Elle est venue me chercher.

Je crois que ma vie a vraiment commencé le jour où je l'ai rencontrée. Ça faisait une éternité que Mère avait disparu. Au début j'ai pensé qu'elle reviendrai. Je buvais à la source de Baie d'Or et je dérobais de la nourriture prés de la Maisonnette de Tom.
Ho je me doute bien, aujourd'hui, qu'il laissait ces petits plats sur le rebord de la fenêtre exprès pour moi. Peut être même que c'est lui qui l'a appelée. Honnêtement je n'ai jamais osé lui demander.

Mais elle est venue me chercher.

Son grand chapeau bleu avait des rubans et des fleurs, son bâton avait des clochettes et des plumes multicolores. Quand elle s'est penché sur moi j'ai vu ses yeux mauves et ses mains pleines de biscuits au Miel.
Je n'avais pas mangé depuis deux jours, mais c'est son sourire qui m'a frappé. Mère ne souriait plus depuis bien longtemps, depuis que l'Homme Ombre était parti. J'ai appris plus tard qu'il était mon Père.

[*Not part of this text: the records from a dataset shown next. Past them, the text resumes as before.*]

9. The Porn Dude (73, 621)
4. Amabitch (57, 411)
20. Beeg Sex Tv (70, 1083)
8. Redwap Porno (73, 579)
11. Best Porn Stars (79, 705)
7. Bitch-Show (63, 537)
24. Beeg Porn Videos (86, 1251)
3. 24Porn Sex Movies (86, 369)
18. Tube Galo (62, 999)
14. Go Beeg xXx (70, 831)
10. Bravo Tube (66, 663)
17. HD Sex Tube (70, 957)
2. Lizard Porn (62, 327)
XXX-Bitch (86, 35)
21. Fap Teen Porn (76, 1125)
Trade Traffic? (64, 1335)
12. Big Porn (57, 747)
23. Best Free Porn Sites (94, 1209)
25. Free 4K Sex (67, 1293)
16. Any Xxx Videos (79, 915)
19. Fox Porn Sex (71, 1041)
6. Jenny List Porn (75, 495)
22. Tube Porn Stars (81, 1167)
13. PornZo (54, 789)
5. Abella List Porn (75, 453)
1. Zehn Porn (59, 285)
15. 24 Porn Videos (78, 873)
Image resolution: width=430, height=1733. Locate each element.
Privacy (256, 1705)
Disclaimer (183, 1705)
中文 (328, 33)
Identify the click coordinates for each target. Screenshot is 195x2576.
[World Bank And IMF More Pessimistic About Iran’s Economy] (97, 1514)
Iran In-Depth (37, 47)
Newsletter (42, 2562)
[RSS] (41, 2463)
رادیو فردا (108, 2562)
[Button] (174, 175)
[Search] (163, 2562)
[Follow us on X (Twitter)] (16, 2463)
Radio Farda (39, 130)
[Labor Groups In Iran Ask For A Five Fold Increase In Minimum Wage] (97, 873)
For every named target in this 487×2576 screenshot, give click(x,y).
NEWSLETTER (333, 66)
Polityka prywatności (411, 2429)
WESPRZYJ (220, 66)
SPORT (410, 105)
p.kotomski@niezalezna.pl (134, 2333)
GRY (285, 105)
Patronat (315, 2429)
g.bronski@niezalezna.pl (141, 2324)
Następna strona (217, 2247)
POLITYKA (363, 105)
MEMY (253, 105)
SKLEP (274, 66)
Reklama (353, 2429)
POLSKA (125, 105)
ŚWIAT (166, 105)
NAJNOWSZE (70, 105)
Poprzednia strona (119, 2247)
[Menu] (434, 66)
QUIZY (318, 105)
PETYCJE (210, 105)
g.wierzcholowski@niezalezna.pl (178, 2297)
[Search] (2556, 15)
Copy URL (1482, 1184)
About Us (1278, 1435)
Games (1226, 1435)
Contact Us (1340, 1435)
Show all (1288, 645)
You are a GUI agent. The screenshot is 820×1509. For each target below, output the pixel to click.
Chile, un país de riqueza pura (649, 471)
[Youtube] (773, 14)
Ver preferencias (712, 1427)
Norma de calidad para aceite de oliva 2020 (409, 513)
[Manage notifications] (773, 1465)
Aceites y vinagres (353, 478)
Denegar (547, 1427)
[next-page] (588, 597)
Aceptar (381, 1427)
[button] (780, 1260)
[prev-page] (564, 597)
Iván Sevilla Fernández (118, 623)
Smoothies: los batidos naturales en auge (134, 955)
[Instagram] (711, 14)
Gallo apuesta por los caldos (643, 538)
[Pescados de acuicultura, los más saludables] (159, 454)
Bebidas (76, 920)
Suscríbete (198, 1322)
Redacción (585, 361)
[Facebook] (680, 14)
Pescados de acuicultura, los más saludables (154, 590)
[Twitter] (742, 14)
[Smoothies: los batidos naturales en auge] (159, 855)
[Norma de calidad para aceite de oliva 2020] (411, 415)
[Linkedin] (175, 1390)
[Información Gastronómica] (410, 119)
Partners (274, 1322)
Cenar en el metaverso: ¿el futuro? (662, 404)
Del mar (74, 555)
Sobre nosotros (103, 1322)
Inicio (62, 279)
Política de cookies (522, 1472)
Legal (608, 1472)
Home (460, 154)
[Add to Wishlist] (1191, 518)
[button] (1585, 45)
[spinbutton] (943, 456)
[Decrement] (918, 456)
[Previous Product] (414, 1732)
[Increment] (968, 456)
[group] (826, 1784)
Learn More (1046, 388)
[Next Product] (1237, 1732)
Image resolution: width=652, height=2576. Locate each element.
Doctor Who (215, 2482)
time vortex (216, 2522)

Mais elle est venue me chercher.

Et je n'ai posé aucune question.
J'avais le cœur rempli d'une seule terreur : qu'elle se rende compte que ce n'était pas la bonne petite fille qu'elle était venue chercher et qu'elle me laisse.
Nous nous sommes perdues vingt fois, elle a défié des arbres qui marchent pour moi. Au bout de la route nous attendait une charrette tirée par une bourrique grise. Et quand nous somme arrivées en Pays de Bree, à la boulangerie, j'ai vu sur le mur des croquis de Mère et je n'ai plus eu peur qu'elle me renvoie : j'étais celle qu'elle cherchait.

Elle m'a demandé une seule fois où était Mère. Du haut de mes 6 ans je n'ai pu qu'écarquiller les yeux pour ne pas pleurer. C'est là qu'elle s'est "absentée" pour la première fois, longtemps. J'ai cru qu'elle ne reviendrai jamais, mais ses yeux ont fini par se reposer sur moi, elle m'a assise sur le banc de la table chargée de victuailles et elle m'a dit :

Je suis Olya, appelle moi Mamie.

Dernière modification par Mémé Olya (08-03-2013 01:16:12)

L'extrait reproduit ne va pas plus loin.